Just as West's residents champion its small-town feel, its economic prospects are more attuned to local companies. The city could chase one very large employer to create jobs and invest, Whatley said, but having many smaller opportunities might be a better fit.

"Frankly, those 20 business owners, particularly if five or 10 live in West, are going to be more inclined to support what is going on in West than one owner who isn't here," Whatley said.Tough Decisions

West Fertilizer Co. was one of those businesses. Its owner, Donald Adair, was known in the community, and locals ran it. All that's left of the plant is a handful of red storage trailers, a couple of small carts for moving fertilizer and deep scars in the earth. A fence surrounds the site.

"When everything is done, the lawsuits, the Adairs are not going to own it anymore," Muska predicted. "If the city could get its hands on it I think it could be an industrial park."

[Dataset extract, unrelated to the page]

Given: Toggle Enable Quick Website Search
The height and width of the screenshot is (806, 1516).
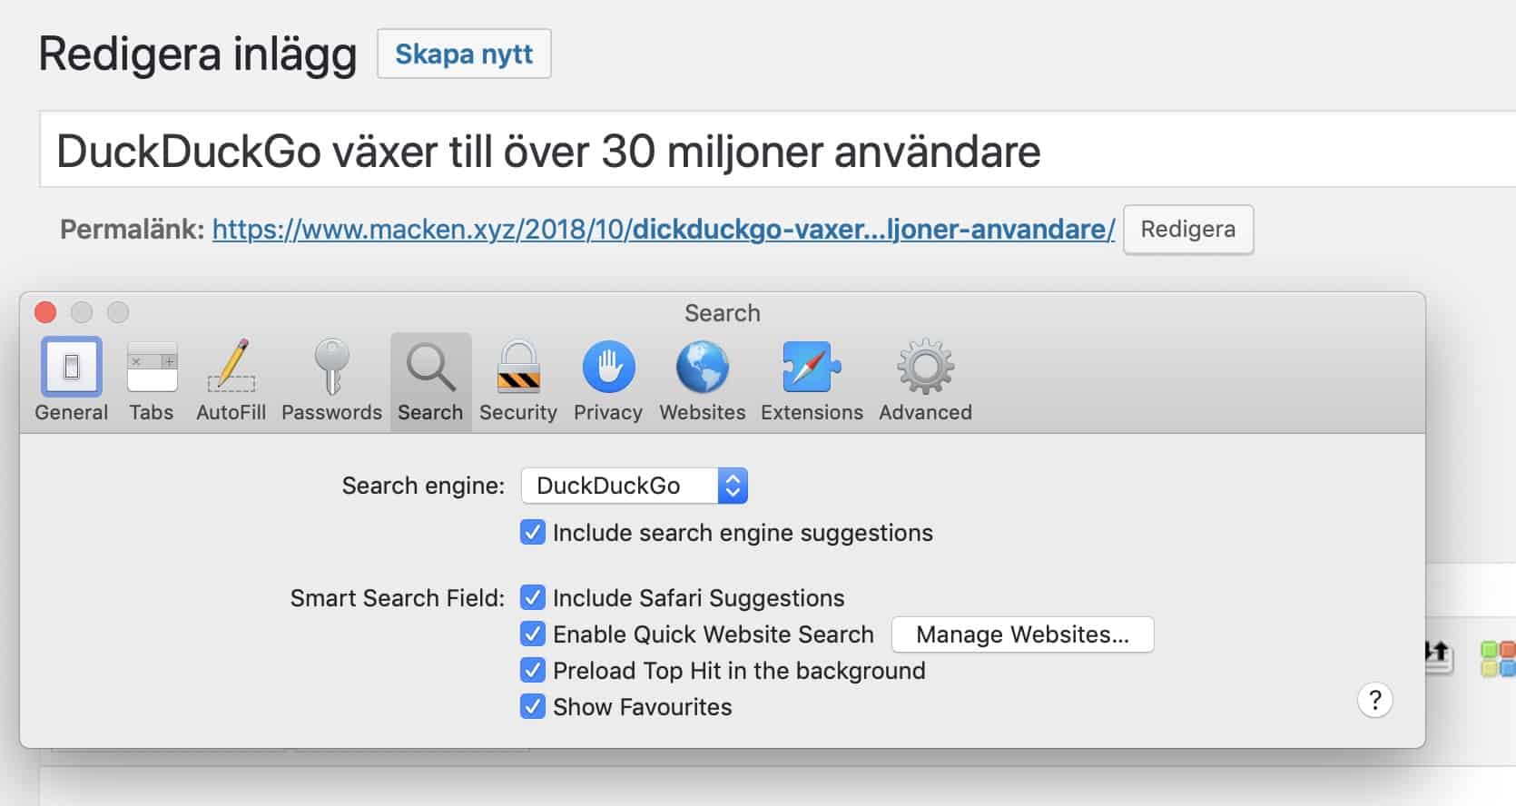Looking at the screenshot, I should (x=533, y=634).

The tougher task might be balancing the sensitivity to the explosion with the needs of local farmers. Without the West plant, they must go to Hillsboro and Leon -- each 20 or 30 miles from the farms -- to get fertilizer.

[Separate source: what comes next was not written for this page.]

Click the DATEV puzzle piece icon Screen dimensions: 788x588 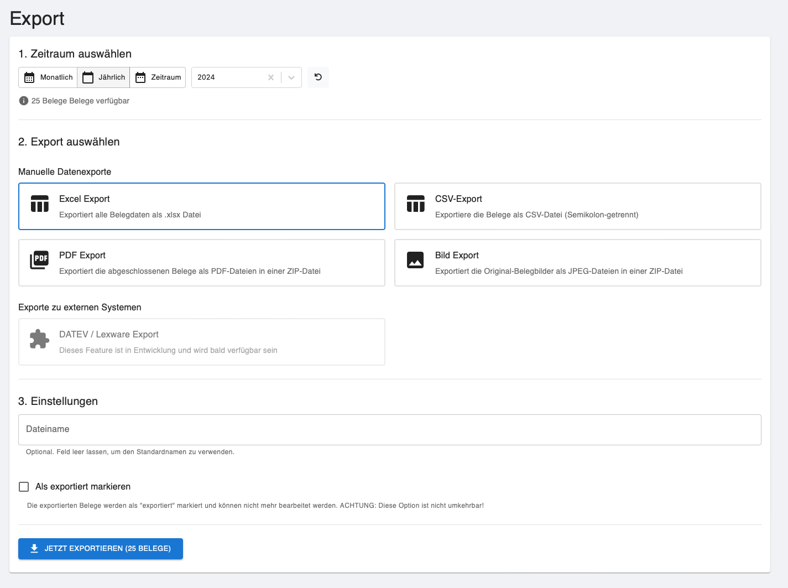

"I think down the road, we need a fertilizer plant somewhere," Muska said. "Right now, it might be a hard sell for people here."

'Love Wins'

Whatever happens to the site or wherever local farmers have to go to get fertilizer, it's all but certain that West will do its mourning and memorializing on the other side of the railroad tracks from the blast site.

"This is our 9/11, so speak," Muska said, standing in the street across from the plant next to a little park where neighborhood children used to swing and slide.

It's here the city will build its memorial, Muska said. Despite back surgeries and rebuilding his own heavily damaged home, Muska has been both insurance agent and city official.

"I am going to sit down once there is a grieving place," he said. "I just haven't had a chance to do that."

In the meantime, residents make do with smaller symbols of what happened. Stars painted with words like "hope" and "stay strong" are staked in front of homes. A "hope tree" adorned with laminated stars bears inspirational messages. A tattered American flag flies at half-staff near the community's emergency medical headquarters.

"The flags have stayed there ever since," Muska said. "When they have the ceremony or open house to open the new EMS building, they are going to take them down."

Each milestone, however important, is hard to identify as the one that shows the town considers itself rebuilt. There have been little signs, like new homes and the return of school children when the temporary school was built.

Muska also pointed to small social cues. People south of town, largely unaffected by the blast, started to wonder if having children's birthday parties was appropriate.

"I think some people thought, 'Is it OK for me to have fun?' " Muska said. "Is it all right to drink a beer and laugh? I think it took people a while to adjust, but people are smiling more."

At some point, residents said, resilience took hold and hasn't let go.

"People are ready," Hack said of the changes coming to West with new homes and schools and memorials.

"I definitely think there is a change in the community in the last few months. I think they bought into the fact they want the city to be there for their grandchildren."

At a recent economic development meeting, that focus on the future was clear. To the adults around the table, the big map of the tiny town of West was a tool to plan reconstruction following a horrific fertilizer plant explosion.

Alison Gardner, 6, was more interested in the white space on the paper map. She quietly composed a drawing while the grown-ups talked about the community's rural and farming heritage, its Czech roots and its increasing diversity.

"This is love and the earth," Alison said after the meeting was over, pointing proudly at the heart she had drawn with sharp red marks. "This is the explosion and this is the earth turning the explosion back to love because love wins. I wrote 'I love West' because love wins."